■ **DATA EXCERPTS**
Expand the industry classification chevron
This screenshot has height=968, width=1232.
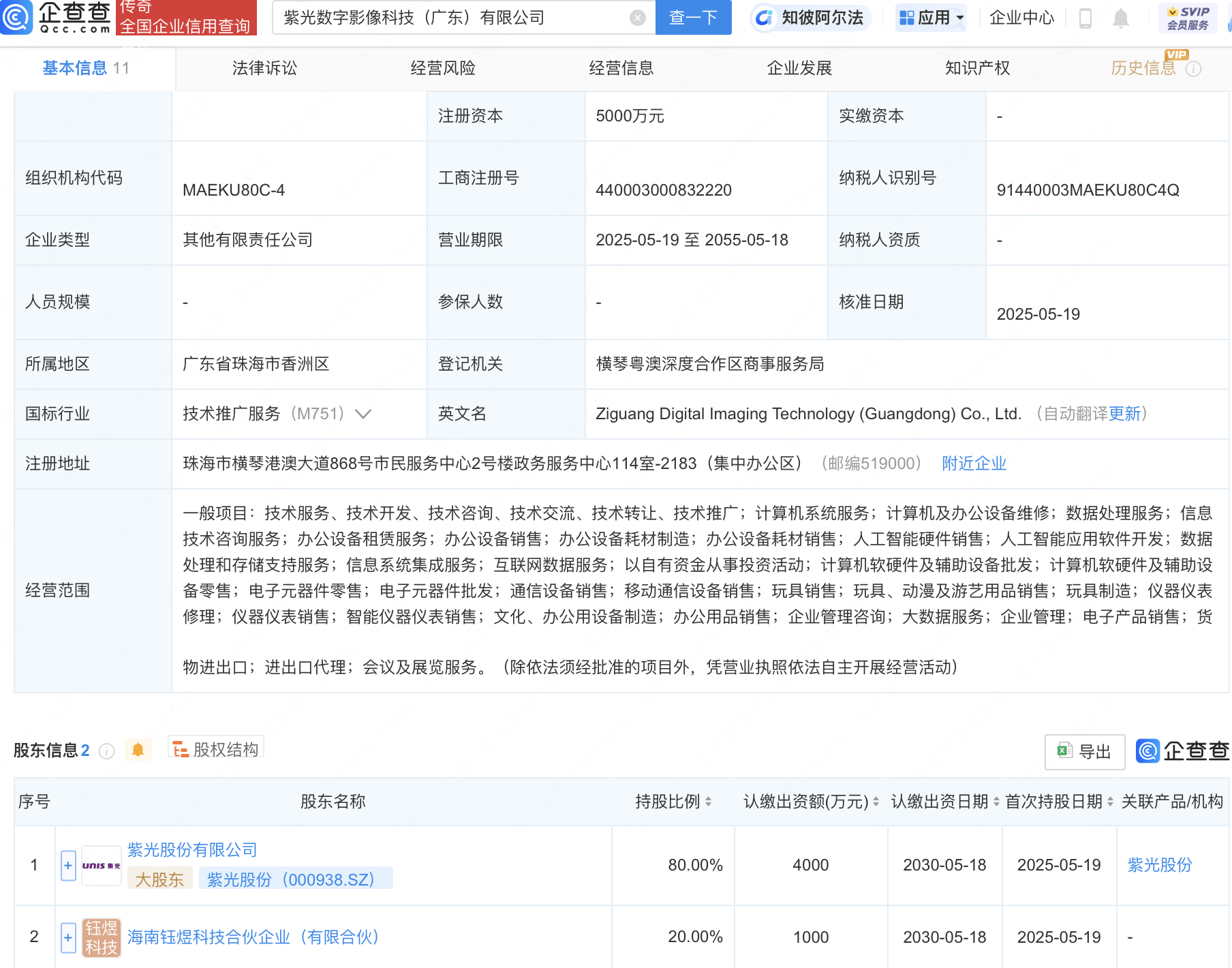[363, 414]
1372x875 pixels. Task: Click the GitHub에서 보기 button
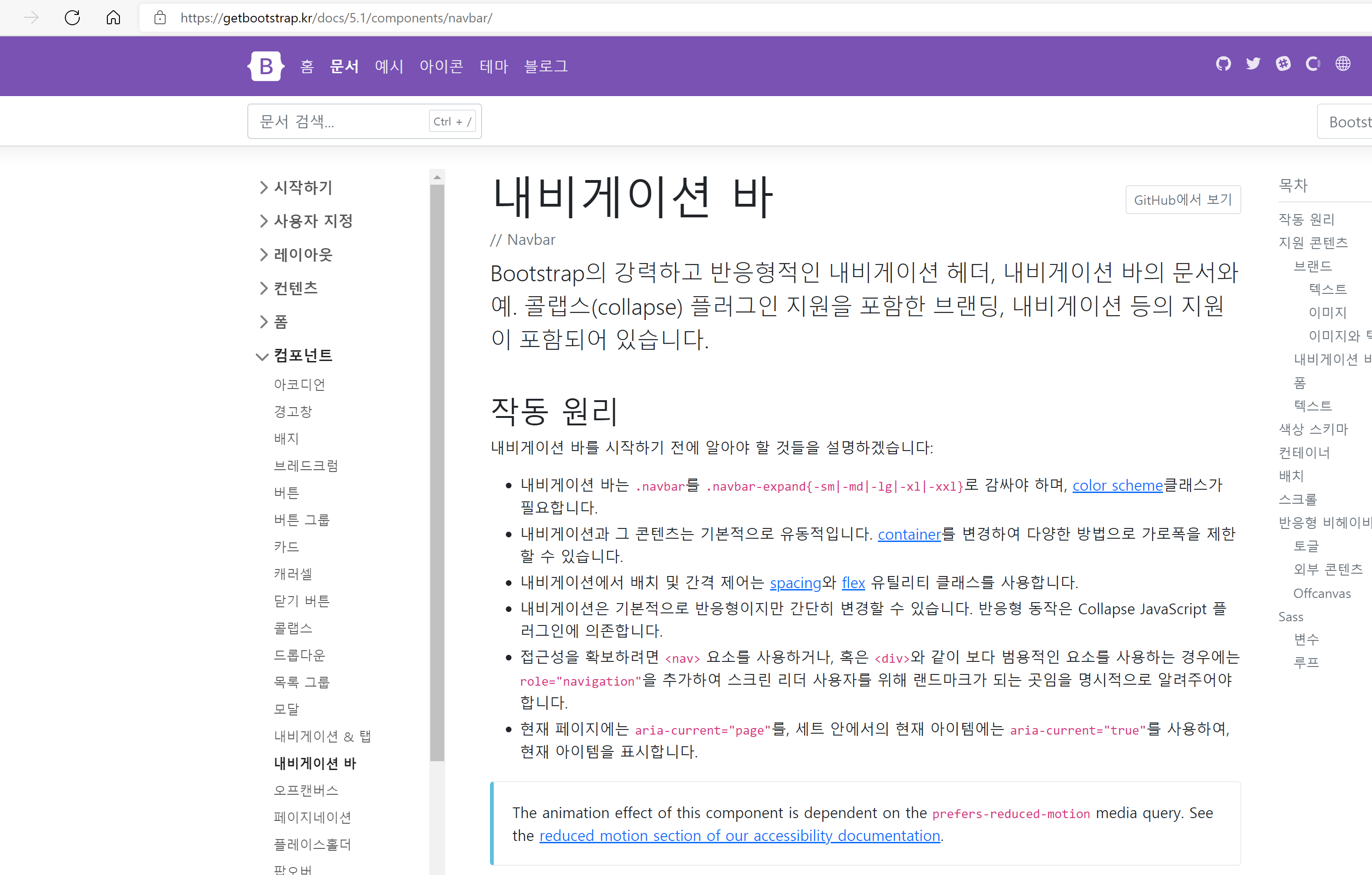click(1182, 200)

■ **GIVEN TASK**
Convert the data into a JSON list of strings, one string per line, starting with the line containing "1372x875 pixels. Task: Click" and going on through the final line of the data, both included. Skip blank lines and leave the pictures out.

■ **TASK RESPONSE**
[
  "1372x875 pixels. Task: Click the GitHub에서 보기 button",
  "click(1182, 200)"
]